Court rules require that all interested persons must be given actual notice of the petition, notice of the hearing, and proof of service must be filed so the court knows all parties have been notified and have an opportunity to attend the hearing and voice their approval or disapproval of the petition.
Another complication arose in one of the cases when it was found the decedent had a safety deposit box at a major bank and there was no other person with authority to open the box. This required us to file a Petition and Order to Open Safe-Deposit Box to Locate Will or Burial Deed and required another filing fee. Getting the judge to sign the order was not a problem but the bank (did I mention I hate dealing with banks) has their own policies and procedures. You would think it should be a simple matter to go to the bank with a court order in hand and have them let you get in the safety deposit box and look for a will. But no, the bank said they had to send the court order to their legal department at bank headquarters to be examined and approved by their lawyers (as if the bank lawyers could disapprove a court order). This delay took more than ten days before my client was allowed to get permission from the bank to open the box. And what did we find? The original will and prepaid burial deed!
After that, we had to file a safe box search certification signed by my client and two bank officers testifying as to what was found in the box. Note that the order to open the box only allows the petitioner to take a will and burial deed out. Anything else in the box stays there until the petitioner is appointed as the legal personal representative. Then, he or she has to make another trip to the bank to clean out the box.
Now let’s deal with the real estate. In both my cases, because they were formal probate, the Letters of Authority came with a restriction: “The Personal Representative shall not sell any real estate of the estate without further order of the court.”
In both my cases the decedent was the only person listed on the deed. There was no other document executed to transfer the property to another person. What were we to do? Yes, you guessed it: file another petition. This one for approval to sell real estate. Once again, we had to pay a filing fee, get a hearing scheduled out a month, give notice to all interested parties and have the hearing. However, prior to the hearing, we had to find a buyer, get a purchase agreement, get a professional appraisal, get the house/condo cleaned out, painted, etc. Then, when everything was submitted to the court prior to the hearing and approved after the hearing, we got the order to sell the property.
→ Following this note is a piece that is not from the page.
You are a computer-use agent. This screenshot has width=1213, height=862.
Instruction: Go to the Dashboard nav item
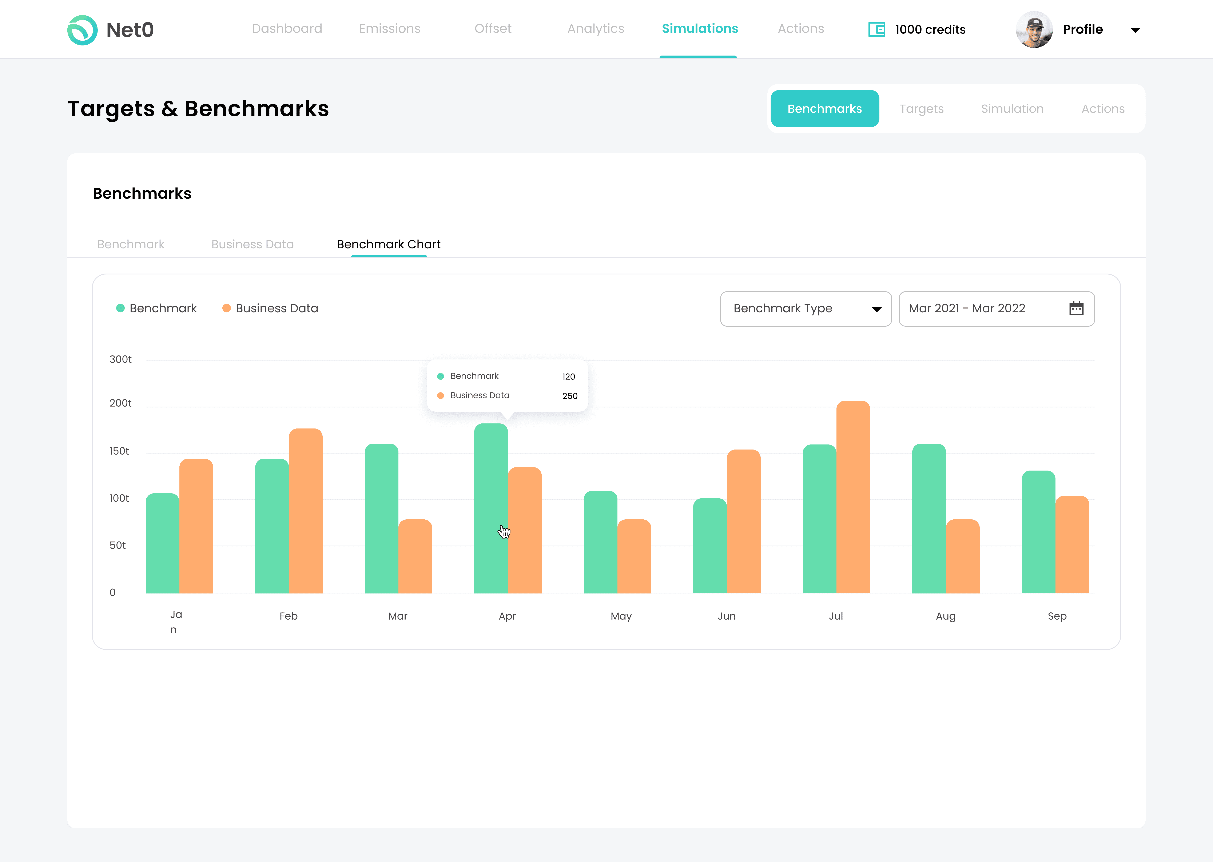pos(287,29)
In one of the cases, the judge ordered appointment of a GAL (guardian ad litem), who is a lawyer, to investigate the sale of the property and make a recommendation to the court to approve or disapprove the sale. This cost the estate another $750.00 to pay the GAL fee.
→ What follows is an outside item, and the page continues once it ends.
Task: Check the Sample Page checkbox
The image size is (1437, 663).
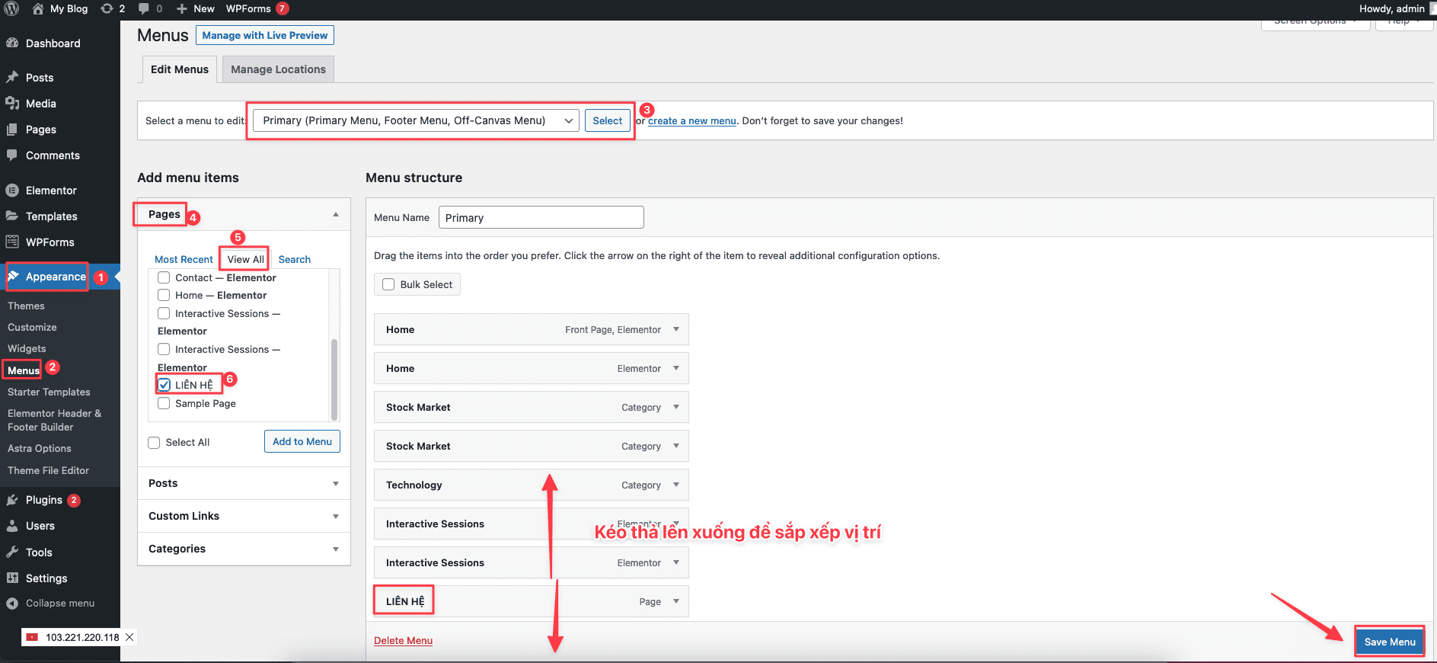Action: [164, 403]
So, how do we un-complicate probate? If possible, let’s avoid it if we can. Let’s be clear, probate in itself, is not a horrible thing to go through. It can be time consuming, and frustrating if one attempts to go it alone without the assistance of legal counsel. But, it exists to provide a way to disperse a decedent’s property to rightful heirs or devisees in the absence of planning. Also, it is not terribly expensive to probate an estate. However, it is more expensive than proper planning. With proper planning, money, real estate, personal property, can be transferred to others without the need for probate.
In the cases above, if the decedents had previously executed deeds to transfer real estate after their deaths, there would be no need to go to court. If the decedent’s had another person named on the safety deposit box, there would be no need to go to court and deal with the bank red tape. If the decedents had listed a POD (payable on death) on their bank accounts, there would be no reason to go to court.
Most important, if the decedents had put their original wills where someone could find them, their estates could have been probated without formality and court hearings. This alone would have saved much time and cost.